Mais Martine Wonner ne l'entend pas de cette oreille. Récemment débarquée d'En Marche, elle écrit une tribune en réaction le 28 juillet. Parmi ses co-signataires, le vice-président de l'Eurométropole de Strasbourg Christian Brassac, ou Alexandre Feltz, l'adjoint de la maire Jeanne Barseghian à la santé publique, ainsi que Caroline Zorn, conseillère municipale strasbourgeoise déléguée au numérique (lire la tribune dans l'outil de visualisation PDF ci-dessous).

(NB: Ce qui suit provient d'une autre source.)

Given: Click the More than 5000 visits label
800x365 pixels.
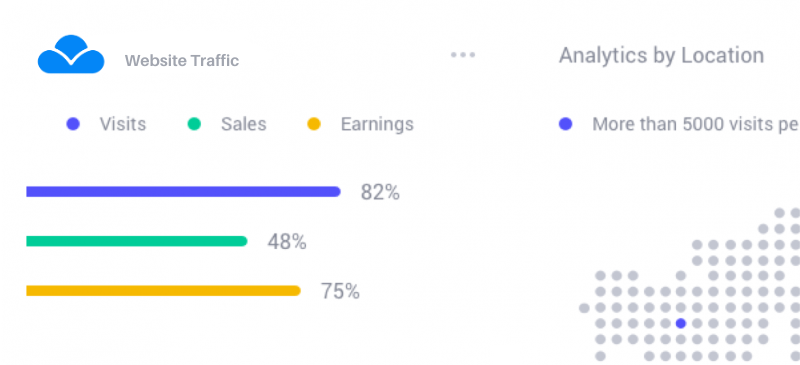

Communiqué de presse StopCovid de Martine Wonner by Vincent Ballester on Scribd
Martine Wonner s'inscrit en faux contre cet outil numérique. "Il n'y a pas eu d'appel d'offres pour cette application, conçue en concertation avec la Cnil [Commission nationale de l'informatique et des libertés; ndlr]. Je mets donc en cause la manière avec laquelle Cédric O a piloté sa création. Et en plus, la surveillance de StopCovid coûte 200.000 euros par mois : c'est complètement délirant."
"La Cnil, dans son avis du 20 juillet, s'est montrée extrêmement critique", pointe la députée. "La sécurisation des données pose problème. Une mise à jour doit absolument être faite."
Ça coûte 200.000 euros par mois : c'est complètement délirant.
D'autant que, selon elle : "Le virus ne circule plus. Ce logiciel ne protège pas, et créé une tendance à sécuriser les gens, qui font moins attention. Ils doivent continuer à respecter les gestes barrières. On entend bien sûr parler de clusters, et de gens de plus en plus contaminés... et on dépiste enfin. Mais on n'a pas d'informations sur l'état des personnes infectées. Mes échanges avec des médecins font remonter que ce sont des cas légers, qu'il y a moins d'hospitalisations. On est loin des urgences et réanimations de mars."
En conclusion, la députée tance le gouvernement : "C'est utiliser la peur d'une manière inappropriée. On n'a pas à infantiliser la population."
L'application StopCovid a déçu. Fin juin, nos collègues du Monde ne relevaient que 14 personnes averties par l'application... parmi les 1.9 millions l'ayant téléchargée.